## WHAT THE TASK ASKS
Present the entries below as a numbered list with one line per item, leaving out the blank lines.

## INPUT ROWS
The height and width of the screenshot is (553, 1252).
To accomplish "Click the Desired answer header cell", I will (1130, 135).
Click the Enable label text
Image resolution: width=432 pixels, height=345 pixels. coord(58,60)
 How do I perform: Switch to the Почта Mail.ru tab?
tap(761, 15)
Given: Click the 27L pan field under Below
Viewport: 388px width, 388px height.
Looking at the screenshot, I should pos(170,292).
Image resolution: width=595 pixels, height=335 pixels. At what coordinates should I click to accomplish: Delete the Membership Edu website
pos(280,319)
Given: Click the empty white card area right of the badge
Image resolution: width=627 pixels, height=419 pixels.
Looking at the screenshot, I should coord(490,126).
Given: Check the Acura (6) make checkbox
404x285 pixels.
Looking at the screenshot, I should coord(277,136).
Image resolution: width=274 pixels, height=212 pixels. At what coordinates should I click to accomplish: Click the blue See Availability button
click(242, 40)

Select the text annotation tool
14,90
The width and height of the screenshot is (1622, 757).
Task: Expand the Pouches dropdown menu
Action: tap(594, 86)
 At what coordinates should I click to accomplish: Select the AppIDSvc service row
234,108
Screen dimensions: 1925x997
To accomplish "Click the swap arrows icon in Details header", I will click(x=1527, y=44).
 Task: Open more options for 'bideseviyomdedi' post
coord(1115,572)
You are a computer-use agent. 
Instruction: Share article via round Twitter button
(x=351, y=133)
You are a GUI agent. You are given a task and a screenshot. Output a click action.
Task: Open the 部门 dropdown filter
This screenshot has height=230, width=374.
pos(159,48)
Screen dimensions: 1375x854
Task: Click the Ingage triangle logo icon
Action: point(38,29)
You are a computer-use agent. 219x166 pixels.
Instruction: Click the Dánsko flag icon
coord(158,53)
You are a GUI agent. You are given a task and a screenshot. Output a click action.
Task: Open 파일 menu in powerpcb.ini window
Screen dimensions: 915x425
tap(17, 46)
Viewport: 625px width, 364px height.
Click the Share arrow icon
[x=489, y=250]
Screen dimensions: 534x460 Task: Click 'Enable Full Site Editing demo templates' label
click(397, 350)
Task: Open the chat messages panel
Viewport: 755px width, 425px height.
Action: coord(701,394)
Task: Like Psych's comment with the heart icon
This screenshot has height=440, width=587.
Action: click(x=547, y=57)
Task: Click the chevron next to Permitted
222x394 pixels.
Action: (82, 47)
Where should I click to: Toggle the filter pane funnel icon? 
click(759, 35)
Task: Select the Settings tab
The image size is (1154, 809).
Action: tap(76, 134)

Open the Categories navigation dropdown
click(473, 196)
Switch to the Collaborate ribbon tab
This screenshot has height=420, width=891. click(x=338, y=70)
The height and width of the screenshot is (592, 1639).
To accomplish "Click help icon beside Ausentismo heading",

## SOLUTION FOR THIS PROBLEM
1. The height and width of the screenshot is (553, 1252).
2. To accomplish "Click the Desired answer header cell", I will (1130, 135).
3. Click the Enable label text
4. Image resolution: width=432 pixels, height=345 pixels. coord(58,60)
5.  How do I perform: Switch to the Почта Mail.ru tab?
6. tap(761, 15)
7. Given: Click the 27L pan field under Below
8. Viewport: 388px width, 388px height.
9. Looking at the screenshot, I should pos(170,292).
10. Image resolution: width=595 pixels, height=335 pixels. At what coordinates should I click to accomplish: Delete the Membership Edu website
11. pos(280,319)
12. Given: Click the empty white card area right of the badge
13. Image resolution: width=627 pixels, height=419 pixels.
14. Looking at the screenshot, I should coord(490,126).
15. Given: Check the Acura (6) make checkbox
16. 404x285 pixels.
17. Looking at the screenshot, I should coord(277,136).
18. Image resolution: width=274 pixels, height=212 pixels. At what coordinates should I click to accomplish: Click the blue See Availability button
19. click(242, 40)
20. Select the text annotation tool
21. 14,90
22. The width and height of the screenshot is (1622, 757).
23. Task: Expand the Pouches dropdown menu
24. Action: tap(594, 86)
25.  At what coordinates should I click to accomplish: Select the AppIDSvc service row
26. 234,108
27. Screen dimensions: 1925x997
28. To accomplish "Click the swap arrows icon in Details header", I will click(x=1527, y=44).
29.  Task: Open more options for 'bideseviyomdedi' post
30. coord(1115,572)
31. You are a computer-use agent. 
32. Instruction: Share article via round Twitter button
33. (x=351, y=133)
34. You are a GUI agent. You are given a task and a screenshot. Output a click action.
35. Task: Open the 部门 dropdown filter
36. This screenshot has height=230, width=374.
37. pos(159,48)
38. Screen dimensions: 1375x854
39. Task: Click the Ingage triangle logo icon
40. Action: point(38,29)
41. You are a computer-use agent. 219x166 pixels.
42. Instruction: Click the Dánsko flag icon
43. coord(158,53)
44. You are a GUI agent. You are given a task and a screenshot. Output a click action.
45. Task: Open 파일 menu in powerpcb.ini window
46. Screen dimensions: 915x425
47. tap(17, 46)
48. Viewport: 625px width, 364px height.
49. Click the Share arrow icon
50. [x=489, y=250]
51. Screen dimensions: 534x460 Task: Click 'Enable Full Site Editing demo templates' label
52. click(397, 350)
53. Task: Open the chat messages panel
54. Viewport: 755px width, 425px height.
55. Action: coord(701,394)
56. Task: Like Psych's comment with the heart icon
57. This screenshot has height=440, width=587.
58. Action: click(x=547, y=57)
59. Task: Click the chevron next to Permitted
60. 222x394 pixels.
61. Action: (82, 47)
62. Where should I click to: Toggle the filter pane funnel icon? 
63. click(759, 35)
64. Task: Select the Settings tab
65. The image size is (1154, 809).
66. Action: tap(76, 134)
67. Open the Categories navigation dropdown
68. click(473, 196)
69. Switch to the Collaborate ribbon tab
70. This screenshot has height=420, width=891. click(x=338, y=70)
71. The height and width of the screenshot is (592, 1639).
72. To accomplish "Click help icon beside Ausentismo heading",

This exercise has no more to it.